La cola de zorro de Rong Ye se quedó lacia, y su habitual rostro juguetón fue reemplazado por una máscara de puro terror. —Un día. No podemos trasladar a los ancianos y a las madres lactantes tan rápido. ¡Es imposible!
Los ojos de Xuan Long se convirtieron en frías rendijas verticales. No perdió el tiempo dudando de ella. Sabía que los instintos de Su Qinglan nunca se equivocaban. Dio un paso adelante y le tomó la mano, su voz estabilizando al grupo.
—Entonces, dejemos de estar aquí parados —ordenó Xuan Long. Su aura explotó con el poder de un antiguo hombre bestia.

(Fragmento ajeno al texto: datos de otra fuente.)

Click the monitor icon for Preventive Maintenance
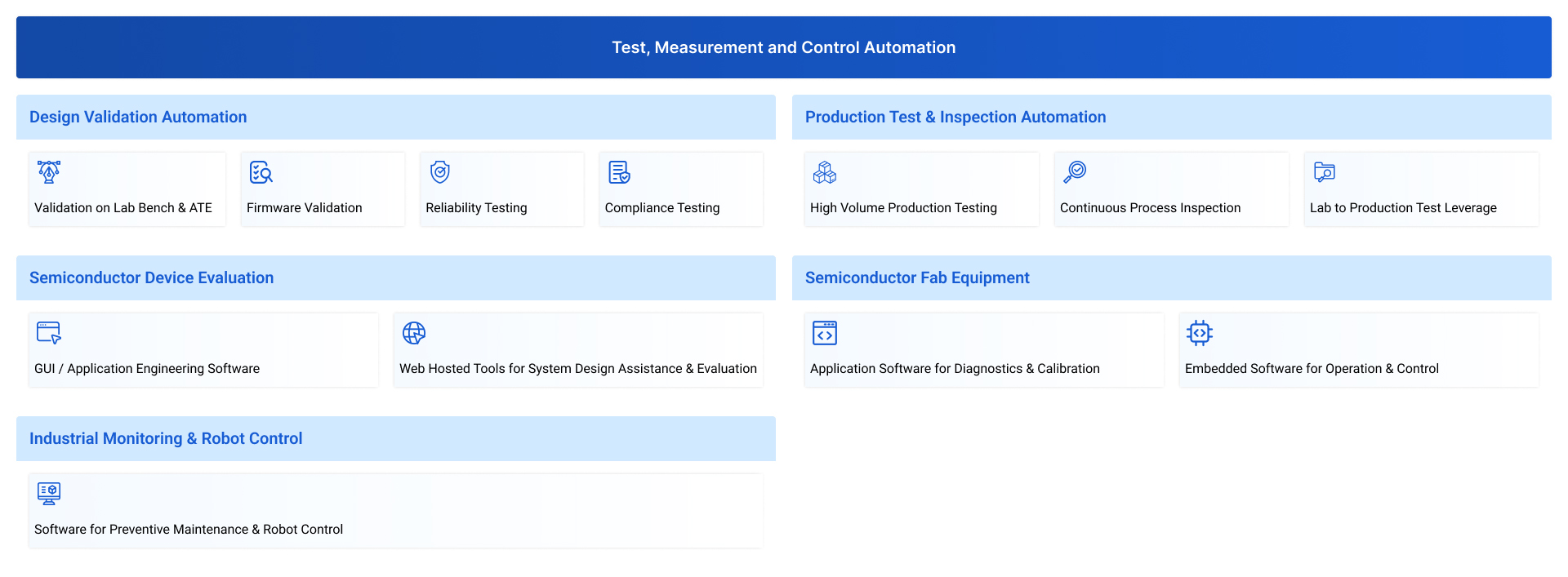Viewport: 1568px width, 577px height. point(49,494)
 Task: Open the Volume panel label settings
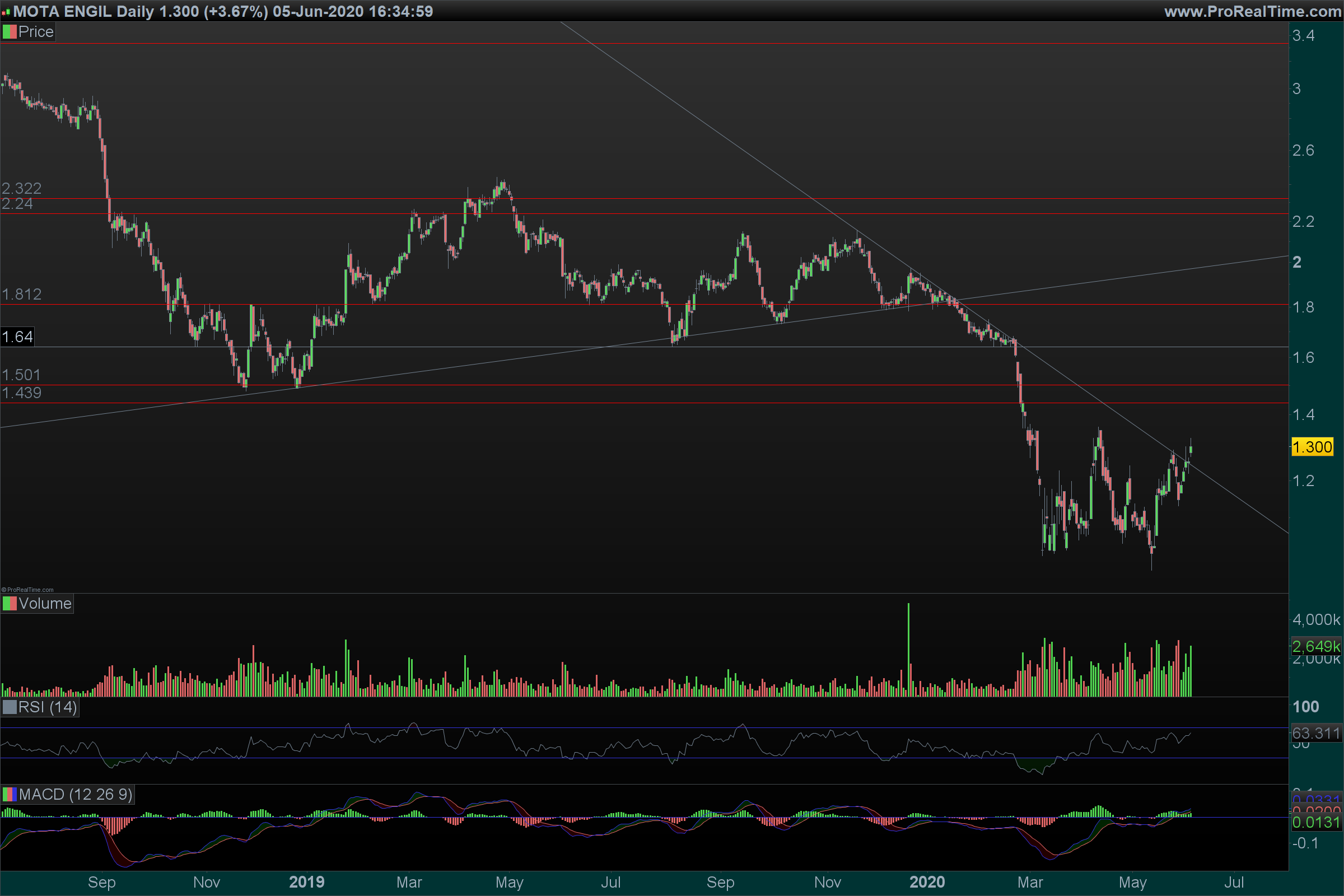45,604
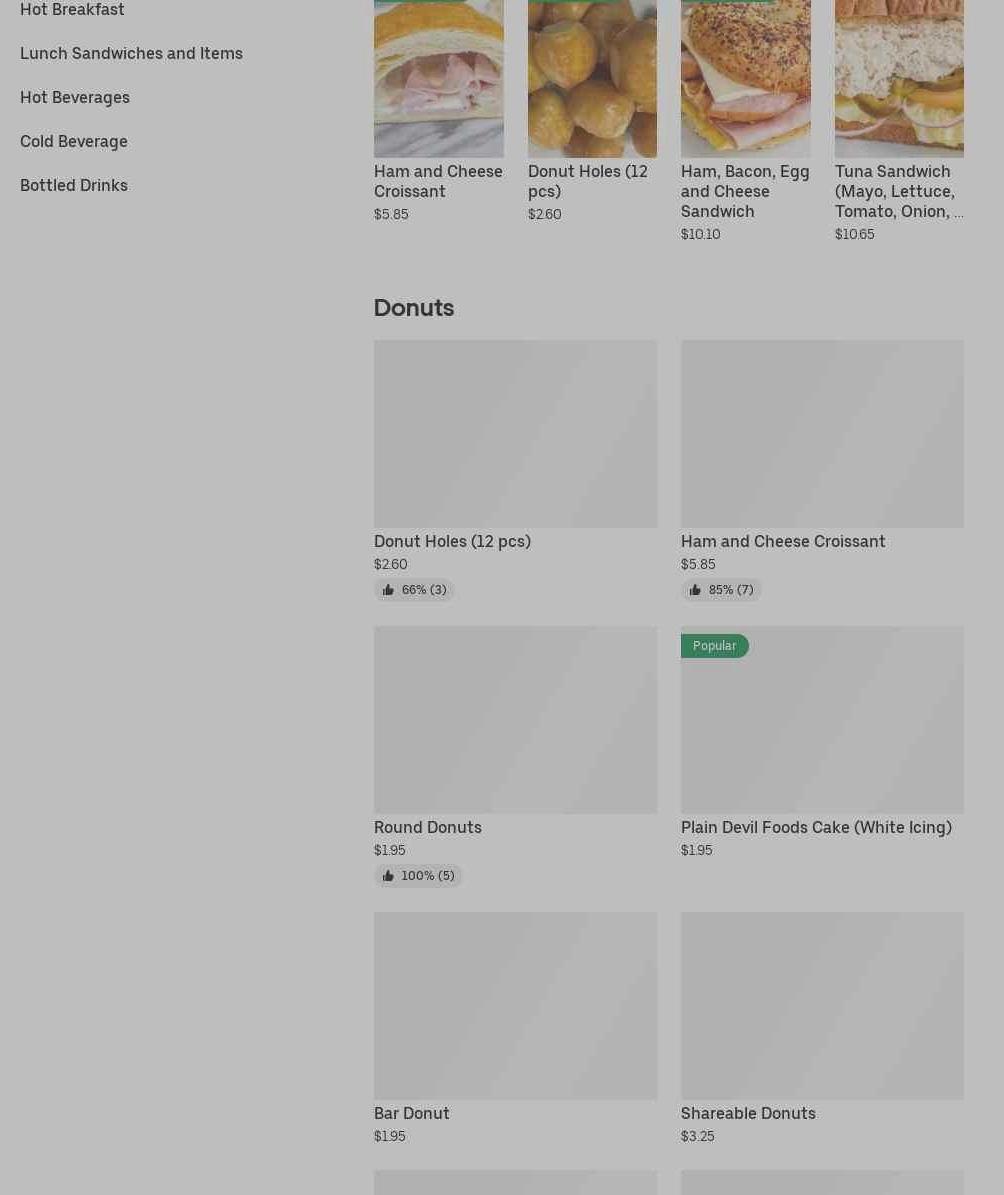The image size is (1004, 1195).
Task: Click the Popular badge on Devil Foods Cake
Action: tap(714, 646)
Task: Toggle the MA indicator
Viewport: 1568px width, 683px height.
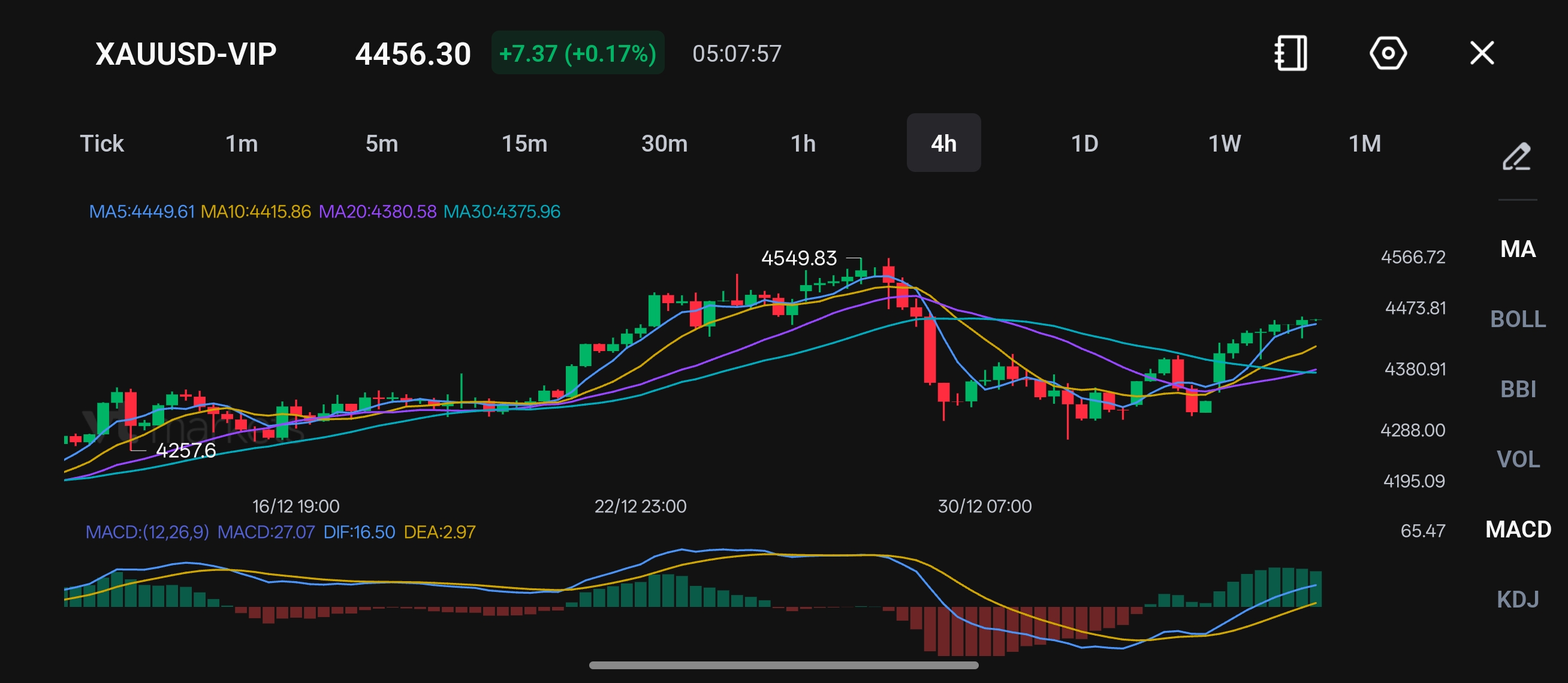Action: pos(1518,249)
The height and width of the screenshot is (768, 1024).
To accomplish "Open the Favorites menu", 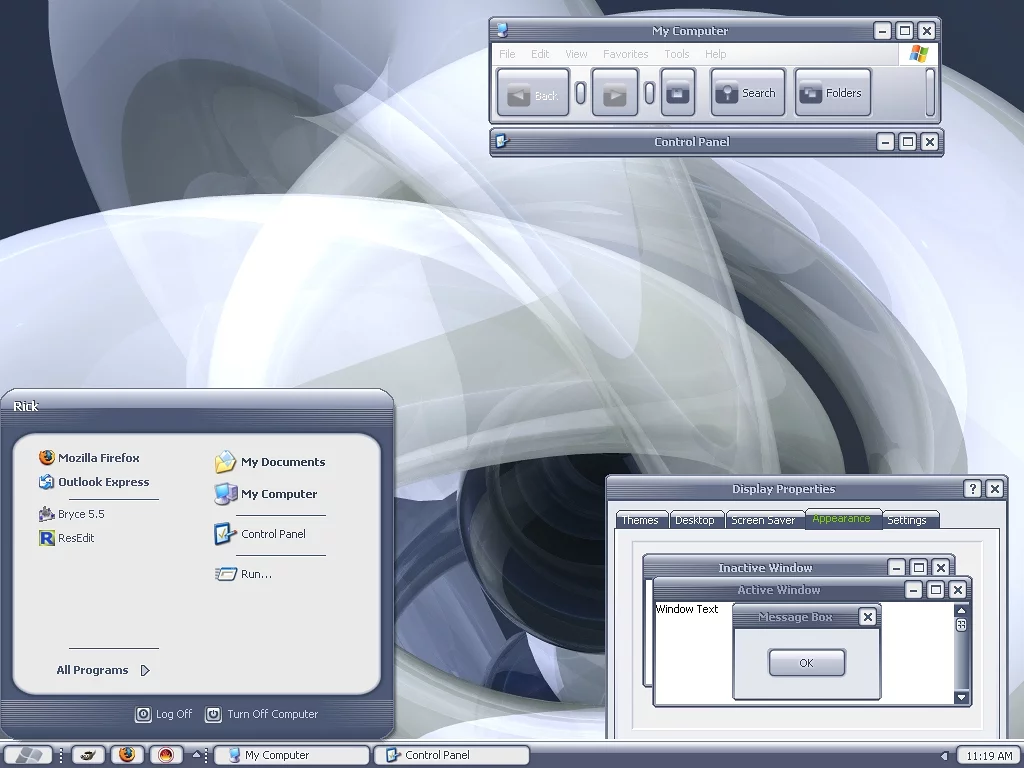I will tap(625, 54).

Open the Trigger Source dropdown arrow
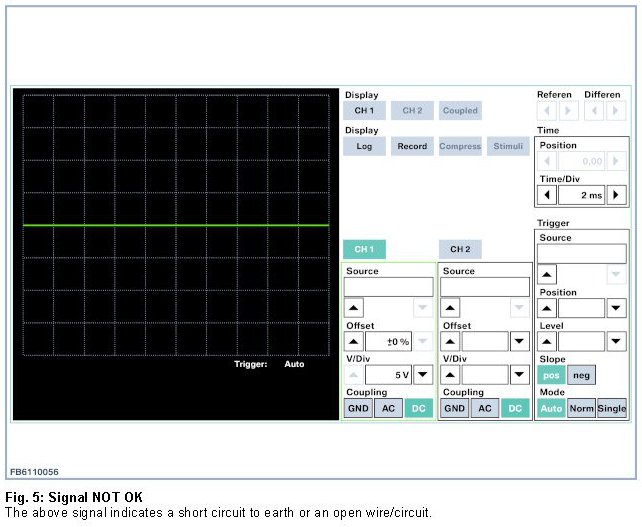coord(617,274)
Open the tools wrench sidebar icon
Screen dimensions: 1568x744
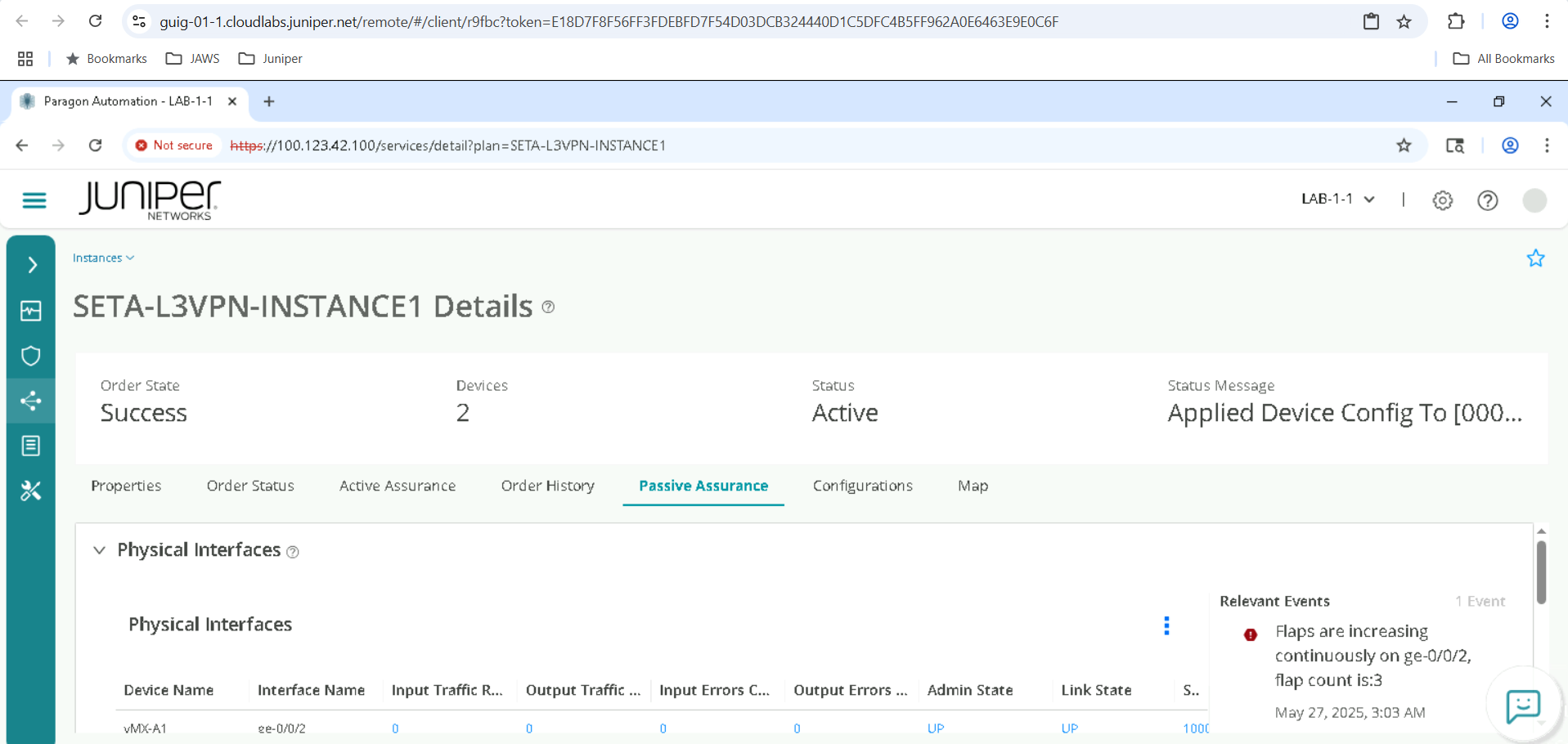(31, 491)
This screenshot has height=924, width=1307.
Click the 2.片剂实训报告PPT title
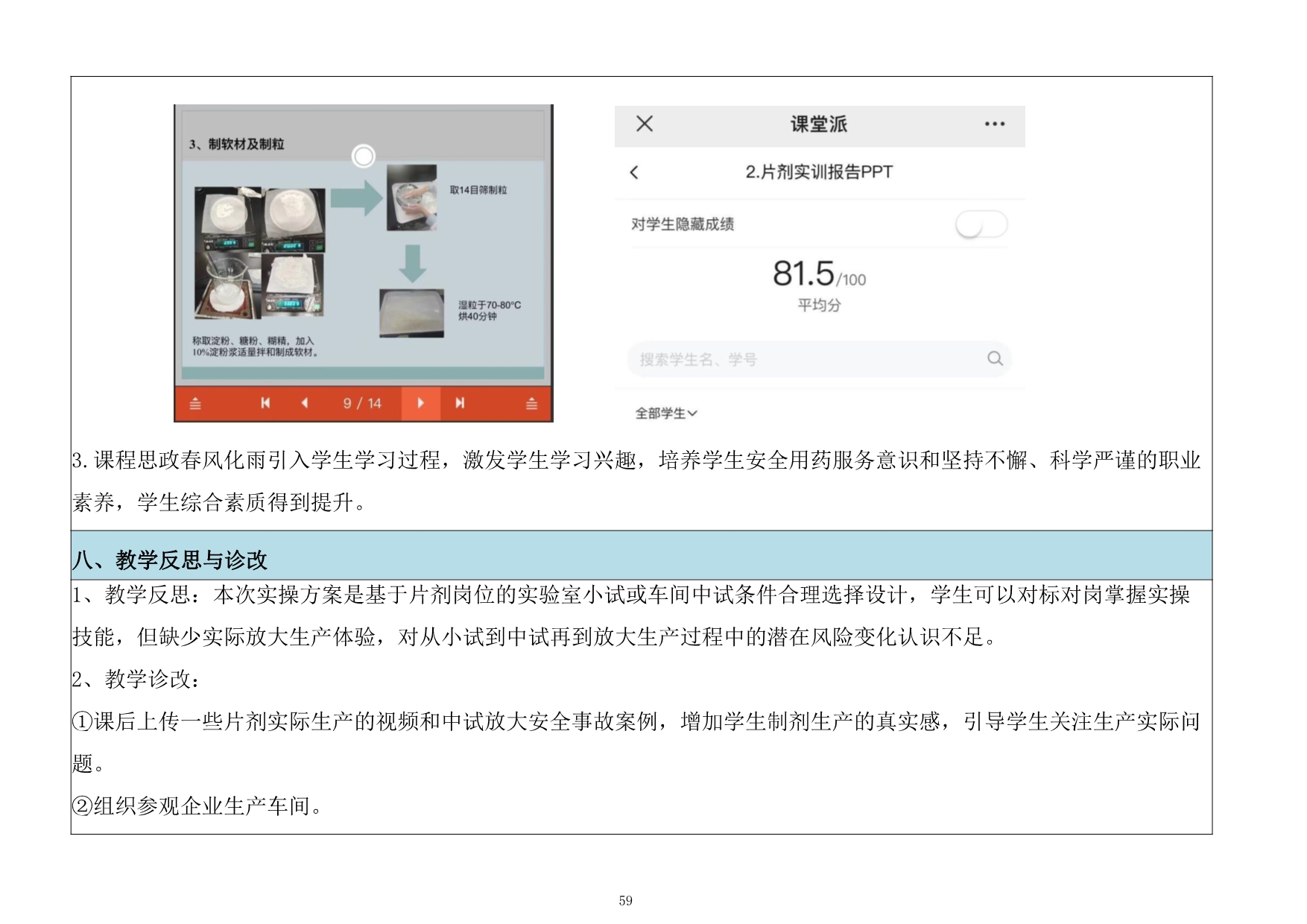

—Hu Yan, ve a ver al Líder de la tribu. Han Jue, empieza a reunir hasta la última pizca de comida y medicina de la casa del árbol. Shi Feng, tú tienes que guiar a la tribu. Partiremos de la tribu cuando el sol esté en lo alto. Usa tu rugido para alertar a toda la tribu.
Shi Feng salió de su conmoción y asintió bruscamente. Miró a Su Qinglan, vio su cuerpo tembloroso y sintió una oleada de rabia protectora. —Reuniré a los guerreros. Crearemos un perímetro.
Su Qinglan miró a sus compañeros, con el corazón latiéndole con fuerza en las costillas. Sabía que el Sistema tenía una zona segura para ella, pero miró las casas a su alrededor y a la tribu. No sería la única superviviente.
—¡Vayan! —gritó, su voz recuperando al fin su fuerza—. Vayan al centro de la tribu. ¡Tenemos veinticuatro horas para salvar nuestras vidas!
Su Qinglan tampoco esperó. Corrió de inmediato hacia las casas del árbol de Lan Yue. No podía dejarla completamente sola. Después de todo, Lan Yue no tenía a nadie que la protegiera. Como hermana mayor, también tenía que cuidar de ella.
Gritó de inmediato:
—Estufa…, Estufa, sal.
—¿Dónde estás?
Su voz resonó en el claro, aguda y urgente, haciendo eco entre los árboles como si instara al propio bosque a despertar.
Casi al mismo tiempo, mientras los hombres se dispersaban para cumplir sus tareas, la pacífica mañana fue destrozada por el rugido profundo y aterrador del Rey León y el aullido del Lobo, señalando a toda la Tribu del Zorro que el final llegaría mucho antes de lo que temían.